Putin lanza a cosacos y ultras contra las protestas de Navalni

El líder opositor ruso fue nuevamente detenido sin casi haberse unido a la manifestación

RAFAEL M. MAÑUECO CORRESPONSAL MOSCÚ.

Pese a que las protestas convocadas ayer en toda Rusia por el luchador anticorrupción y principal opositor, Alexéi Navalni, han perdido mucho fuelle con respecto a anteriores llamamientos, las autoridades rusas se emplearon a fondo con los manifestantes, lanzando contra ellos no sólo a los antidisturbios, en número desproporcionado, sino también a unidades de cosacos y a los fornidos activistas de la organización ultranacionalista Movimiento de Liberación Nacional ruso (NOD según sus siglas en ruso).

Estos grupos paramilitares agredieron con inusitada virulencia a los seguidores de Navalni, que fue detenido sin apenas haber tenido tiempo de unirse a la manifestación. Decenas de personas tuvieron que recibir asistencia médica y algunos acabaron en el hospital. Bajo el lema 'Él no es nuestro zar' ayer salieron a la calle varios miles de personas en 21 ciudades de Rusia para protestar contra la investidura del presidente Putin, que tendrá lugar mañana en el Kremlin para un nuevo mandato de seis años. Putin obtuvo en los comicios presidenciales del pasado 18 de marzo el 76,66% de los sufragios, su mejor resultado en unas elecciones desde su aparición en escena hace ya casi 19 años.

Los propios participantes en la acción de protesta de ayer en Moscú admitían que acudió menos gente que en veces anteriores. En varias ciudades rusas, entre ellas la capital y San Petersburgo, la protesta no estaba autorizada. La Policía de Moscú cifró en 1.500 las personas que acudieron a la Plaza Pushkin, en pleno centro de la ciudad, aunque a todas luces eran por lo menos el doble, muy pocas de todas formas para una metrópoli de más de 12 millones de habitantes. Hubo mucha policía, porrazos, gases lacrimógenos y, según el proyecto mediático de defensa de los derechos humanos ruso OVD-Info, en todo el país se practicaron más de 1.200 detenciones. En Moscú, fueron arrestadas más de 600 personas, entre ellas Navalni. Y eso sin que por parte de los manifestantes se produjeran desórdenes de importancia.

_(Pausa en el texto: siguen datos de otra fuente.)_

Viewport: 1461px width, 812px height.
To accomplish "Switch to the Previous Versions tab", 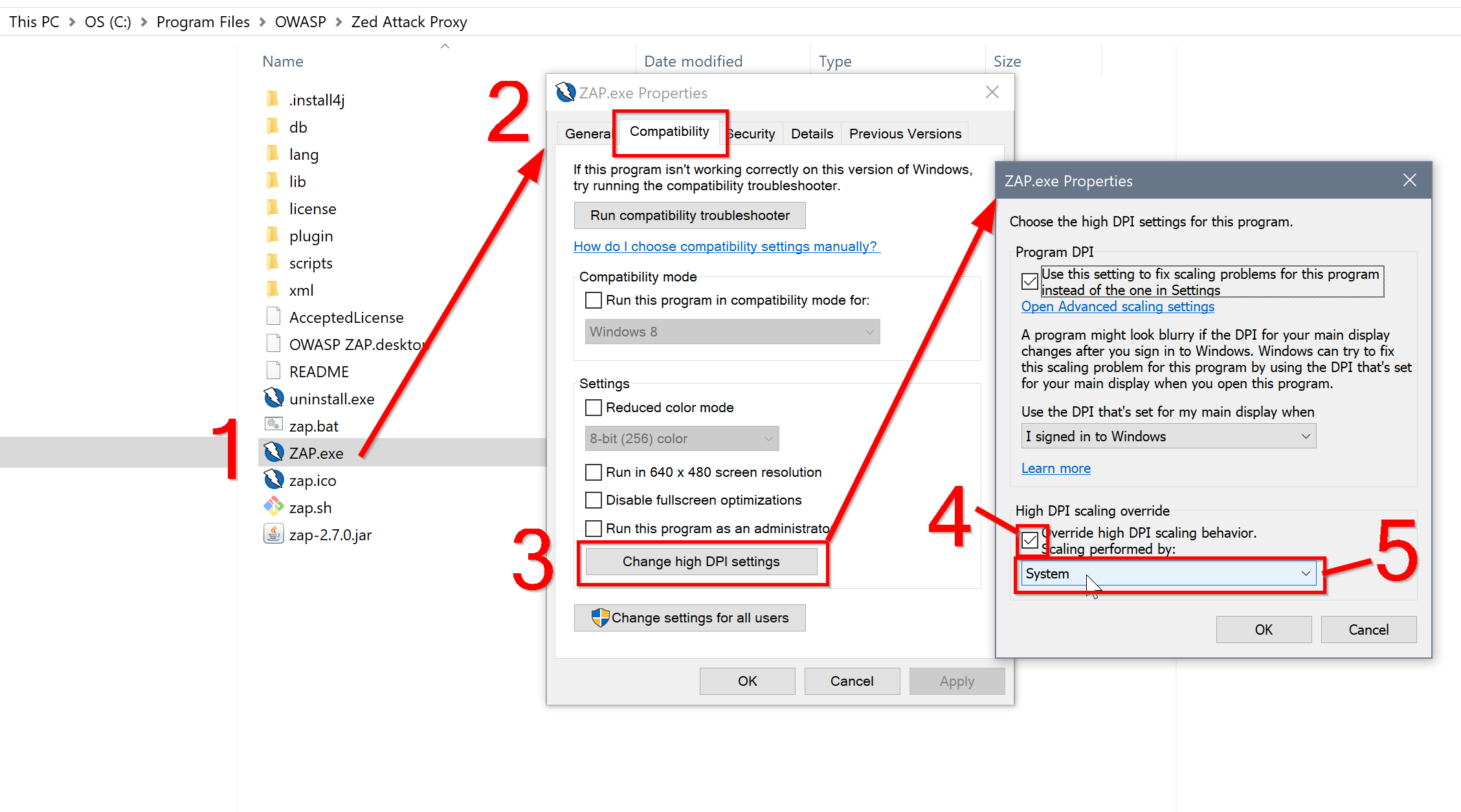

LA CLAVELa revuelta ha hecho saltar todas las alarmas en el Kremlin, que no se fía del poder de la calle

Pese a la enorme victoria lograda en las elecciones de marzo, Putin no se fía. La revuelta en Armenia, que ahora se mantiene latente a la espera de que su principal dirigente, Nikol Pashinián, sea designado primer ministro el próximo día 8, ha hecho saltar todas las alarmas en el Kremlin. Ya el viernes empezaron a ser detenidos organizadores de la jornada convocada por Navalni en varias ciudades rusas. El Ayuntamiento de Moscú recordó que la manifestación no había sido autorizada y advirtió de que quienes participaran incurrirían «en una provocación irresponsable». En su vídeo convocando las movilizaciones, difundido este semana a través de Youtube, el dirigente opositor calificaba a Putin de «anciano cobarde, que piensa que es un zar (...) pero no lo es y por eso debemos manifestarnos».